Season
- Races: 2
- Start date: May 30
- End date: September 10

Awards
- National champion: Floyd Roberts
- Indianapolis 500 winner: Floyd Roberts

= 1938 AAA Championship Car season =

Auto racing season

The 1938 AAA Championship Car season consisted of two races, beginning in Speedway, Indiana on May 30 and concluding in Syracuse, New York on September 10. There were also two non-championship events. The AAA National Champion and Indianapolis 500 winner was Floyd Roberts.

Billy Winn died at Springfield during the non-championships race.

==Schedule and results==
All races running on Dirt/Brick Oval. In IZOD IndyCar Series 2011 Historical Record Book, the Indianapolis Motor Speedway is, from 1911 to 1938, listed as a "brick track" type circuit. (page 73)
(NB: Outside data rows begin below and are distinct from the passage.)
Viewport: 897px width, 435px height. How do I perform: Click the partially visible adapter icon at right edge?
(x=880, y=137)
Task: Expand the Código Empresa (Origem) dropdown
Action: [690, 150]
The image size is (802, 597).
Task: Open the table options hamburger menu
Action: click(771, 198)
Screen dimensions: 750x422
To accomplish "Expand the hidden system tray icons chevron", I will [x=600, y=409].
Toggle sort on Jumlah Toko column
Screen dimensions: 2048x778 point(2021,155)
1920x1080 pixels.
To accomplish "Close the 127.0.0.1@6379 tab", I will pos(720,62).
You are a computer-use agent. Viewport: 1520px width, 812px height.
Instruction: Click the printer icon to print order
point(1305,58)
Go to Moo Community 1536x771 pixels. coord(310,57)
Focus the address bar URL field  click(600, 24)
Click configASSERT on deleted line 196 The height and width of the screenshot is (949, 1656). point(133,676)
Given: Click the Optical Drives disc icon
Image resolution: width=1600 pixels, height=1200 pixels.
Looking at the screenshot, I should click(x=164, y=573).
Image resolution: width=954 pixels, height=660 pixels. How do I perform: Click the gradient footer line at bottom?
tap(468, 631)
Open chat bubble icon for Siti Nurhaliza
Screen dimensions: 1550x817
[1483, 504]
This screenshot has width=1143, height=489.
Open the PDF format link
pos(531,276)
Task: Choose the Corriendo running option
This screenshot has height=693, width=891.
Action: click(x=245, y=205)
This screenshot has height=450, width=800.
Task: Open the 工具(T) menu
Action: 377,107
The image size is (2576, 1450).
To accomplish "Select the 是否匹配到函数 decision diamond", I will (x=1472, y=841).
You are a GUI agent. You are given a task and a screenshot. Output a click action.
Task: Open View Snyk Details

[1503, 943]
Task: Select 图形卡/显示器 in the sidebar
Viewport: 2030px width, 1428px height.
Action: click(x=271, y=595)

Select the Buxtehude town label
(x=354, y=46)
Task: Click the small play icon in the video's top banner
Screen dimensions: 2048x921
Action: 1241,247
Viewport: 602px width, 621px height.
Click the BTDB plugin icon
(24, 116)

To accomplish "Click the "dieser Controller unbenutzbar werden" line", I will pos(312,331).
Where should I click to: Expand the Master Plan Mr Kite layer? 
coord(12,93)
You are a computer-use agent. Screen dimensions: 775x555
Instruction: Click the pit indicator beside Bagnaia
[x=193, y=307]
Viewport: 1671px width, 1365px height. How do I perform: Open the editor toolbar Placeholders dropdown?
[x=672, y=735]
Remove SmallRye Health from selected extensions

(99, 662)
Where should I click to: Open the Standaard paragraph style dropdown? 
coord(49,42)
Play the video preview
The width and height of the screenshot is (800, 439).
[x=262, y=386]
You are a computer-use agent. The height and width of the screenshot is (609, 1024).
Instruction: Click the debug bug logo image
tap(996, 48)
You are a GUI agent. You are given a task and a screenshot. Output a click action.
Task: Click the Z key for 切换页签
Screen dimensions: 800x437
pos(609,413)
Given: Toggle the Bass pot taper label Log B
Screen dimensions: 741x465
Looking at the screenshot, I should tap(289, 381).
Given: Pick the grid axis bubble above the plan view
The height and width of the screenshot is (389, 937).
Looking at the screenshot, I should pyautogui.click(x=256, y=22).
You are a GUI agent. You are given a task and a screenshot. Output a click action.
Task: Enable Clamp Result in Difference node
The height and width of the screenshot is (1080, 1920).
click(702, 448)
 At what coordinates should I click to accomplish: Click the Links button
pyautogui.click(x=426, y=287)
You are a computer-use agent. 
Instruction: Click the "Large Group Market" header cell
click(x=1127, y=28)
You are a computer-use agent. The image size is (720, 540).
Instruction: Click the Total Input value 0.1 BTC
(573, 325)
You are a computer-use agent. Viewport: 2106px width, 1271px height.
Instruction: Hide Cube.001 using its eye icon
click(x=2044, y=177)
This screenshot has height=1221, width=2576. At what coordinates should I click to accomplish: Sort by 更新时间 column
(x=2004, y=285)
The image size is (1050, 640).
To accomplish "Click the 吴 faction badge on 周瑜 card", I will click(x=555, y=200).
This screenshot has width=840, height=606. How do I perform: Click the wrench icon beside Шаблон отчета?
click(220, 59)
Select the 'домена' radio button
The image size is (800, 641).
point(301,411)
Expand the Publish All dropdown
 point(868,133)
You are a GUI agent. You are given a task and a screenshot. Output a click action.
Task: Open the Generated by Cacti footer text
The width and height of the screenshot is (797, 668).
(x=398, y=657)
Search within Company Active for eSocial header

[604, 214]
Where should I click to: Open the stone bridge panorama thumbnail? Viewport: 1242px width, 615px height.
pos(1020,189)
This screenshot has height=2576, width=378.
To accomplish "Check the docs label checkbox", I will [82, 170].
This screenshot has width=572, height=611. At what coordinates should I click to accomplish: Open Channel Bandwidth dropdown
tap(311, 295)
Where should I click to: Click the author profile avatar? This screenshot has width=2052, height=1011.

| Rnd | Date | Race name | Track | Location | Type | Pole position | Winning driver |
|---|---|---|---|---|---|---|---|
| 1 | May 30 | US International 500 Mile Sweepstakes | Indianapolis Motor Speedway | Speedway, Indiana | Brick | US Floyd Roberts | US Floyd Roberts |
| NC | August 20 | US Springfield 100 | Illinois State Fairgrounds | Springfield, Illinois | Dirt | US Rex Mays | US Tony Willman |
| NC | August 28 | US Milwaukee 100 | Wisconsin State Fair Park Speedway | West Allis, Wisconsin | Dirt | US Mauri Rose | US Chet Gardner |
| 2 | September 10 | US Syracuse 100 | New York State Fairgrounds | Syracuse, New York | Dirt | US Jimmy Snyder | US Jimmy Snyder |

==Final points standings==

Note: Drivers had to be running at the finish to score points. Points scored by drivers sharing a ride were split according to percentage of race driven. Starters were not allowed to score points as relief drivers, if a race starter finished the race in another car, in a points scoring position, those points were awarded to the driver who had started the car.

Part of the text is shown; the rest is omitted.